Come segretaria part-time che lavorava da casa, Maria ha fatto fatica a separare la sua vita famigliare da quella professionale. “Poiché ero stata sempre disponibile 24 ore su 24 per loro, i figli venivano nel mio ufficio senza preavviso. Ho dovuto imporre una regola: quando la mia porta era chiusa, non dovevo essere disturbata”. Isabella ha fatto in modo di essere presente quando i bambini uscivano da scuola e per i compiti serali, anche se doveva lavorare la sera quando erano a letto. “Rimangono la mia priorità, ma devo anche stare attenta alla mia efficienza in ufficio. Tutto questo richiede un’organizzazione militare: infatti, bisogna valutare tutte le diverse situazioni, altrimenti si pagherà, in un modo o nell’altro”.
Esatto avviso ai datori di lavoro! Poiché sono motivate e hanno dovuto lottare per ottenere ciò che volevano, queste nuove “donne attive” sono ultra-coscienziose e combattive. “Ero concentratissima per essere all’altezza della fiducia riposta in me. Ho comprato dei libri e un CD per aggiornarmi”, ricorda Chiara, che è tornata a fare l’infermiera dopo una pausa di 15 anni. “Quando sai che hai solo quindici anni per “fare carriera”, dai il massimo”, dice Valeria. E soprattutto, vanta Matilde, “abbiamo l’entusiasmo delle principianti, una certa esperienza della vita, e una grande capacità di adattamento grazie ai nostri figli”.

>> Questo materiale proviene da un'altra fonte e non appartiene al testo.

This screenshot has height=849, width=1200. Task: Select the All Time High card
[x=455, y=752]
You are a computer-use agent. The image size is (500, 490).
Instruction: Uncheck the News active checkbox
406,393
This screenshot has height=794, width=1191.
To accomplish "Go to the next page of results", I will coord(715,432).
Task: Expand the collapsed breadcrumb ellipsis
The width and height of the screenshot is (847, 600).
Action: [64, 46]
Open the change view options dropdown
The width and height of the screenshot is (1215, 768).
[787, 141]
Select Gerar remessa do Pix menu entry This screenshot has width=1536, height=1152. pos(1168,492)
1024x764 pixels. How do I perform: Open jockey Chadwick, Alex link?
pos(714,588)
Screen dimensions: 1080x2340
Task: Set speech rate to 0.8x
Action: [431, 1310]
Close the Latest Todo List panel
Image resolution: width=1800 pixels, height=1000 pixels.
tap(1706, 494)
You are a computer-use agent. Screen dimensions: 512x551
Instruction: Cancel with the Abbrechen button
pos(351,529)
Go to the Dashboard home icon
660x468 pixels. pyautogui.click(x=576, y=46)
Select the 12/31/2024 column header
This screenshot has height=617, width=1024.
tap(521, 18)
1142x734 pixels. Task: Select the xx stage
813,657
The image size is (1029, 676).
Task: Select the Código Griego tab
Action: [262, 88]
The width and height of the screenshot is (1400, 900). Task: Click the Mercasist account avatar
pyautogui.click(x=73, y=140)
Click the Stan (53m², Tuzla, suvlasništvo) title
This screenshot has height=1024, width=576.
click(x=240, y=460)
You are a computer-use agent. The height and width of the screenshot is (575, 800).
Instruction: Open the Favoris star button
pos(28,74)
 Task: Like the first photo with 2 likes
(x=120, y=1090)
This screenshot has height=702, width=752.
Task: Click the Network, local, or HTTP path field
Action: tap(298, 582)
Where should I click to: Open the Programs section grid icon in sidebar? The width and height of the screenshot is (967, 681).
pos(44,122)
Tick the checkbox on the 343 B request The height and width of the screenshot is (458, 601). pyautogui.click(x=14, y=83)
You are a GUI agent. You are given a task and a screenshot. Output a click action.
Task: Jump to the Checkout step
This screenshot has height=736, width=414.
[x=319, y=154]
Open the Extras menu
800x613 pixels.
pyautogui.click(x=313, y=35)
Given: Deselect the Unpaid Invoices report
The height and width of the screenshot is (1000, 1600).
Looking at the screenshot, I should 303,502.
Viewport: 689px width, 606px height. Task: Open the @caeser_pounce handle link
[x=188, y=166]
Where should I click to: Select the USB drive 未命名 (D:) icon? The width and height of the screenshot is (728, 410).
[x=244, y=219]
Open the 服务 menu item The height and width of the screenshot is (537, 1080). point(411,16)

Entusiaste e felici. “Le donne sono fortunate ad avere diverse vite”, conclude Francesca. “Quello che non abbiamo potuto fare prima, possiamo farlo dopo. Ho avuto la fortuna di potermi prendere cura dei miei figli quando ne avevano bisogno e di continuare a realizzarmi nel mondo del lavoro. Lo apprezzo ancora di più perché le mie figlie probabilmente non avranno le stesse opportunità”.